Content starts

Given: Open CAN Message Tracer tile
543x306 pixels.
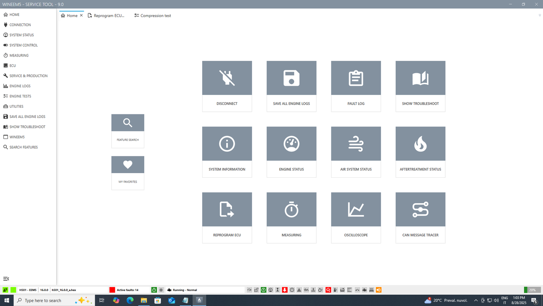Looking at the screenshot, I should coord(420,210).
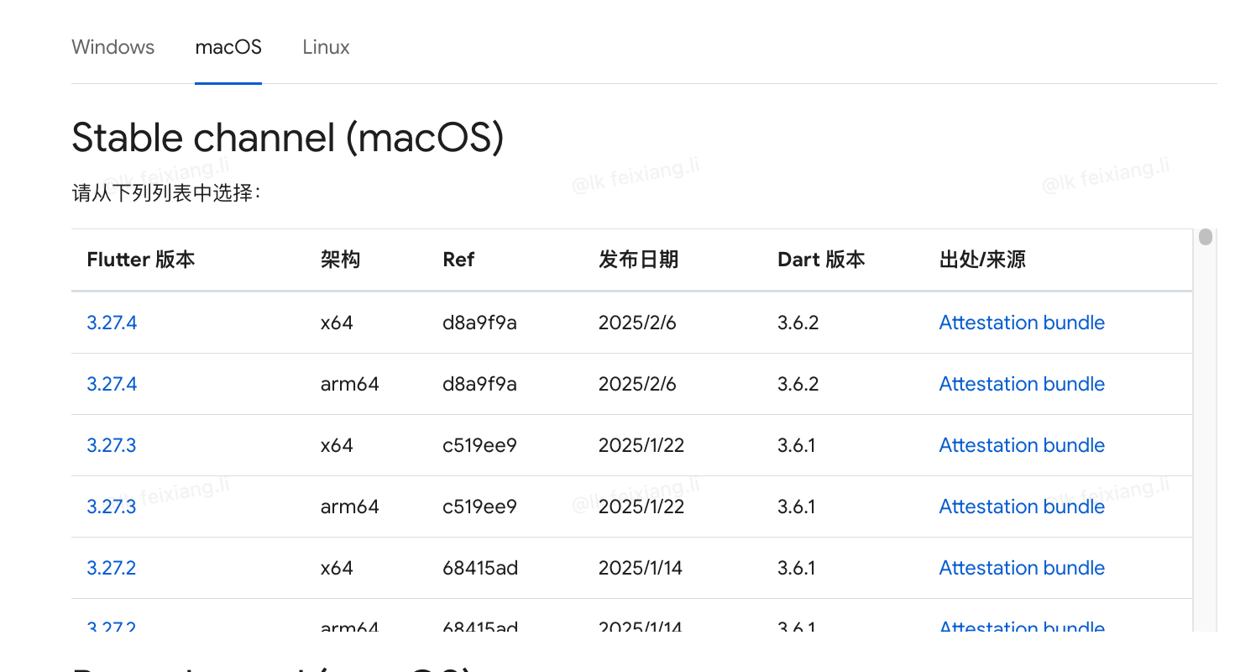The width and height of the screenshot is (1256, 672).
Task: Download Flutter 3.27.4 for x64
Action: pyautogui.click(x=112, y=323)
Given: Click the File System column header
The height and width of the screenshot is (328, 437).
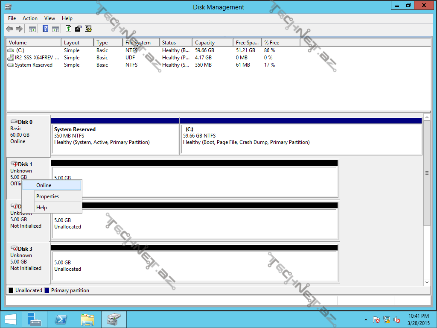Looking at the screenshot, I should (138, 43).
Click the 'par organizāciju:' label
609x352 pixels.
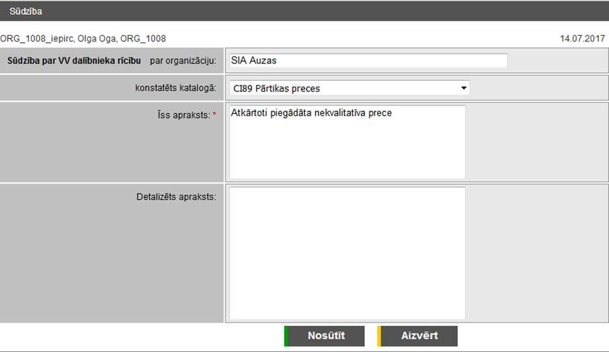pos(182,61)
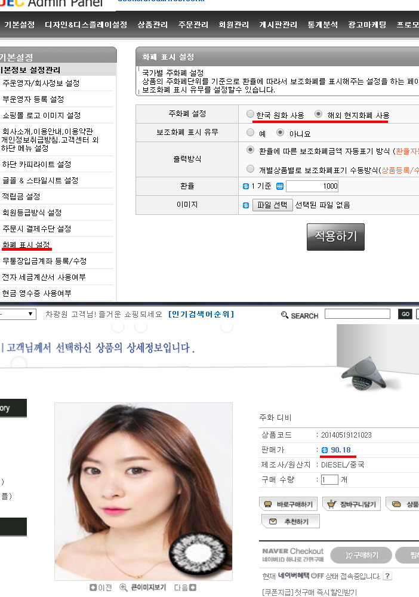Click the product photo thumbnail
This screenshot has width=419, height=597.
143,491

Content ends

§ **Brief**: Word for word, print all of the data; skip the pictures.

§ **Output of the exercise**:
Given: Open CAN Message Tracer tile
543x306 pixels.
Looking at the screenshot, I should coord(420,210).
The width and height of the screenshot is (1256, 672).
Task: Download Flutter 3.27.4 for x64
Action: pyautogui.click(x=112, y=323)
Given: Click the File System column header
The height and width of the screenshot is (328, 437).
Looking at the screenshot, I should (138, 43).
Click the 'par organizāciju:' label
609x352 pixels.
pos(182,61)
Click the product photo thumbnail
This screenshot has width=419, height=597.
143,491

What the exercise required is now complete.